I have inch wide bands that move up the screen which is more prominent at night the other two have the interference but not as bad, but if i disconnect the offending camera by switching off the supply to it,then the other two are fine

sounds to me like a grounding issue from the problem camera psu try a different power supply

 

Yes the issues are certainly sounding like an electrically generated issue.

By the way if your cameras support 24V AC you'd be better off using it in place of 12V DC.

There are two things that immediately spring to mind the first being ground loops, If you tried the humdingers or loop eliminators and they had no effect that suggests there could be a faulty power supply. If you use a single box power supply, (very big culprits) the type with fuses, try removing one camera from it and see if an alternative regulated 12V DC or (24V AC as appropriate) power source causes the problem to disappear from that camera/channel. Try this even if your power supply is new, you'd be amazed how many times I turned up to sort out problems for self-installers only to discover their new power supply was either faulty or poorly earthed.

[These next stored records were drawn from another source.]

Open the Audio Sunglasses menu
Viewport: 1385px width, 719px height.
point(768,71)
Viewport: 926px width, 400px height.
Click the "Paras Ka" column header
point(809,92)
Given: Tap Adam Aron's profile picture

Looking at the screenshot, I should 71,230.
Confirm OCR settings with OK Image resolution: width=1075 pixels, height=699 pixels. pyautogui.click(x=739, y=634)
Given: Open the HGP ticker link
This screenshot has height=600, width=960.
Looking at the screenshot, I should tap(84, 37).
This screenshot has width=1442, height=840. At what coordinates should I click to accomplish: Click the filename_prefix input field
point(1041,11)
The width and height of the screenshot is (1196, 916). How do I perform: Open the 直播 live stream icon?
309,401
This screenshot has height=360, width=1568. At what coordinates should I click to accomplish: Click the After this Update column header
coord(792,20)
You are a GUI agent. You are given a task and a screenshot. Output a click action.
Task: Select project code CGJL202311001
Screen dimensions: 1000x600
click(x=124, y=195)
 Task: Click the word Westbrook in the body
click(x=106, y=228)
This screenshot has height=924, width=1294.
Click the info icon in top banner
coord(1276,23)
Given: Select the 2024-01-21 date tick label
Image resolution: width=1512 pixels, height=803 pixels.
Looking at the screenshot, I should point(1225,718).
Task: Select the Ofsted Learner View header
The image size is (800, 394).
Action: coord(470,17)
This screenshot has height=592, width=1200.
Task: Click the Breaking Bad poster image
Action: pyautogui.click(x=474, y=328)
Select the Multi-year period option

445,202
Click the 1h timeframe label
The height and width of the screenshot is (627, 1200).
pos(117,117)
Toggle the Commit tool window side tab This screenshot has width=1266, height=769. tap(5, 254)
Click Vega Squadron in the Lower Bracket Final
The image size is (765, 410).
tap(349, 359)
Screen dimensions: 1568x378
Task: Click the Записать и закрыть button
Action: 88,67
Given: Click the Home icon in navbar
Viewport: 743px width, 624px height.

They all say Oh, but its brand new. I think it's called being in denial.

 

If you buy one of these boxed power supplies, there are some great ones out there but there also a lot more cheap and nasty ones that will not give you good performance from day one, better to spend the appropriate money. Here in the UK I recommend Dantech

 

206454_1.jpg

 

picture shows a typical far eastern Power Supply Distribution Box with very high fault rate.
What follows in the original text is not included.